(Text to read)
[START]
First Example Modification
[0129] An ink supply mechanism 391 of the first example
modification is now described. An explanation is herein given to a
difference between the ink supply mechanism 391 and the
previously-described ink supply mechanism 39.
[0130] As shown in FIG. 5, in the ink supply mechanism 391, the
second circulation path 82 is provided with two buffers 42 when
compared with the second circulation path 82 of the ink supply
mechanism 39. Of the two buffers 42, one buffer unit 42A is
disposed in a portion of the second circulation path 82 facing to
the supply-side manifold 58, whilst a remaining buffer unit 42B is
disposed in a portion of the second circulation path 82 facing to
the discharge-side manifold 64.
[0131] Specifically, the second circulation path 82 acts as the
supply-side branching path 40 and the discharge-side branching path
41 of the ink supply mechanism 39. The buffer unit 42A acts as the
buffer unit 42 disposed in the supply-side branching path 40, and
the buffer unit 42B acts as the buffer unit 42 disposed in the
discharge-side branching path 41. The configuration of each of the
buffers 42 disposed in the ink supply mechanism 391 is now
described.
[0132] The supply-side branching path valve 44 employed in the ink
supply mechanism 39 is disposed in a portion of the second
circulation path 82 facing to the supply-side manifold 58 (i.e.,
the ejection modules 50) than to the buffer unit 42. The
discharge-side branching path valve 45 employed in the ink supply
mechanism 39 is disposed in a portion of the second circulation
path 82 closer to the discharge-side manifold 64 (the ejection
modules 50) than is the buffer unit 42.
[0133] When compared with the ink supply mechanism 39, the ink
supply mechanism 391 has neither the supply-side branching path 40
nor the discharge-side branching path 41 and also has valves that
become fewer in number by one.
[0134] In the ink supply mechanism 391, during the image recording
operation for recording an image on the recording medium P, the
pump control section 212 activates the supply-side pump 138 and the
discharge-side pump 178, thereby generating pressure used for
circulating ink. The ejection module control section 204 at this
time opens all of the supply-side valves 68 and the discharge-side
valves 72; opens the supply-side branching path valve 44 and the
discharge-side branching path valve 45; and closes the first
circulation valve 84.
[END]
(Collected material)
[START]
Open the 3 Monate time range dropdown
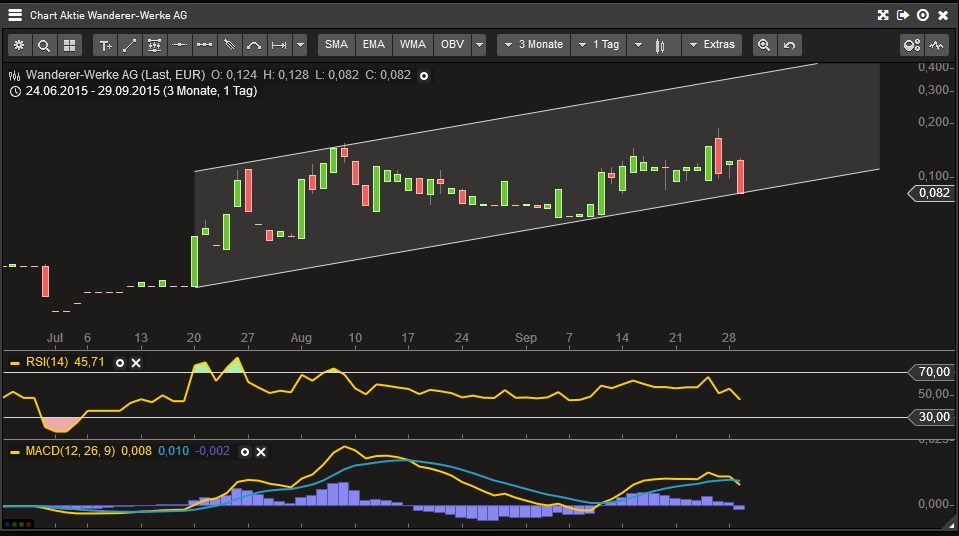 534,45
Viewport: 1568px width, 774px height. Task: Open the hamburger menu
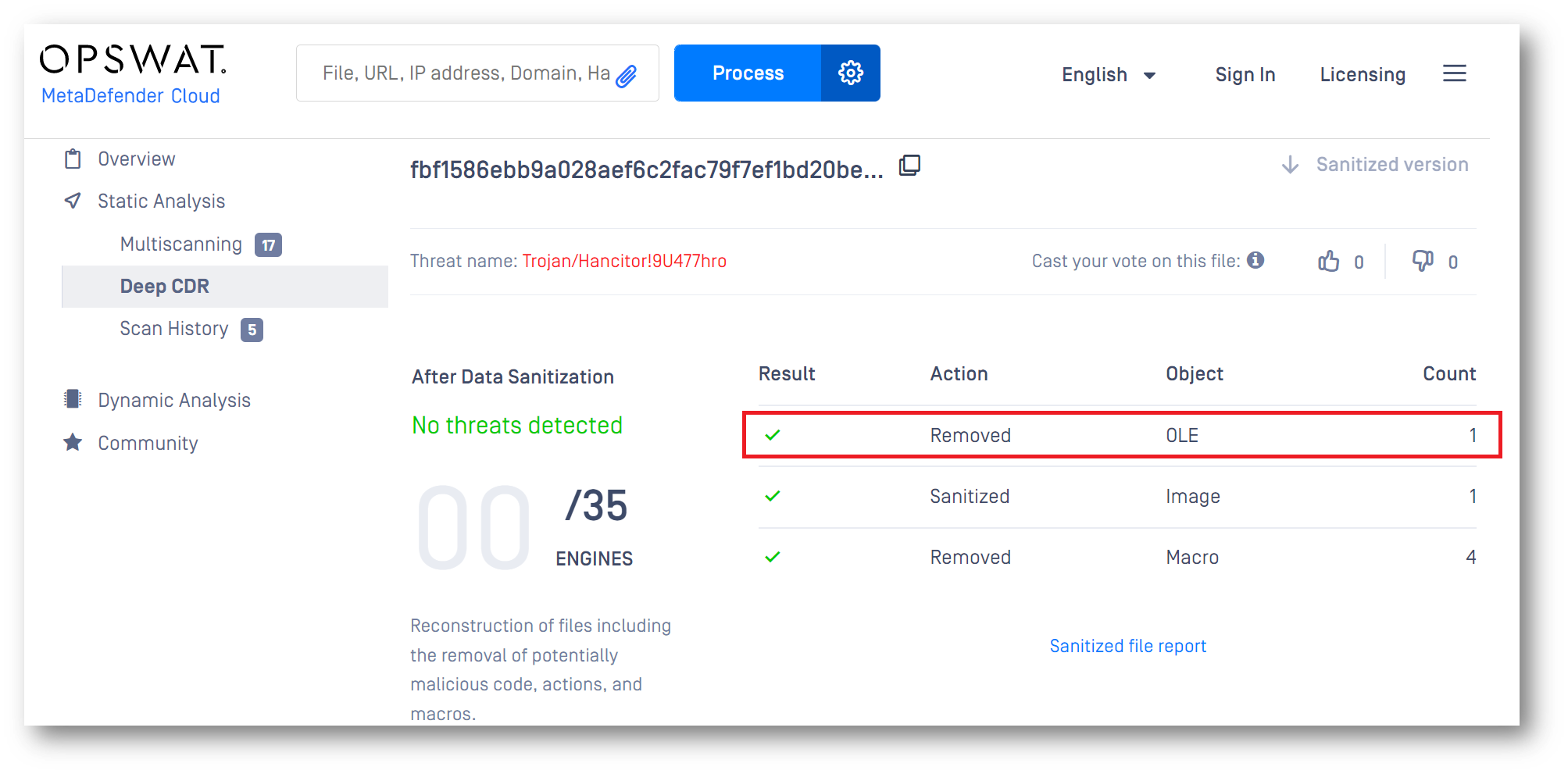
[END]
(Task list)
- a) Decide whether each statement agrees with the passage on the ink supply mechanism. For each, answer yes or no and quote the words of the passage that settle it.
(i) In ink supply mechanism 391, the second circulation path 82 is provided with two buffers 42.
(ii) Ink supply mechanism 391 has more valves than ink supply mechanism 39.
(iii) During the image recording operation, the ejection module control section 204 closes the first circulation valve 84.
- b) In the passage on the ink supply mechanism, which buffer unit sits in the portion of the second circulation path 82 facing the discharge-side manifold 64?
- c) Echo the part of the passage on the ink supply mechanism starting with "[0130] As shown" and going on through "discharge-side manifold 64.".

(Exercise solutions)
- a)
(i) Yes: "the second circulation path 82 is provided with two buffers 42"
(ii) No: "has valves that become fewer in number by one"
(iii) Yes: "and closes the first circulation valve 84"

- b) Buffer unit 42B.

- c)
[0130] As shown in FIG. 5, in the ink supply mechanism 391, the
second circulation path 82 is provided with two buffers 42 when
compared with the second circulation path 82 of the ink supply
mechanism 39. Of the two buffers 42, one buffer unit 42A is
disposed in a portion of the second circulation path 82 facing to
the supply-side manifold 58, whilst a remaining buffer unit 42B is
disposed in a portion of the second circulation path 82 facing to
the discharge-side manifold 64.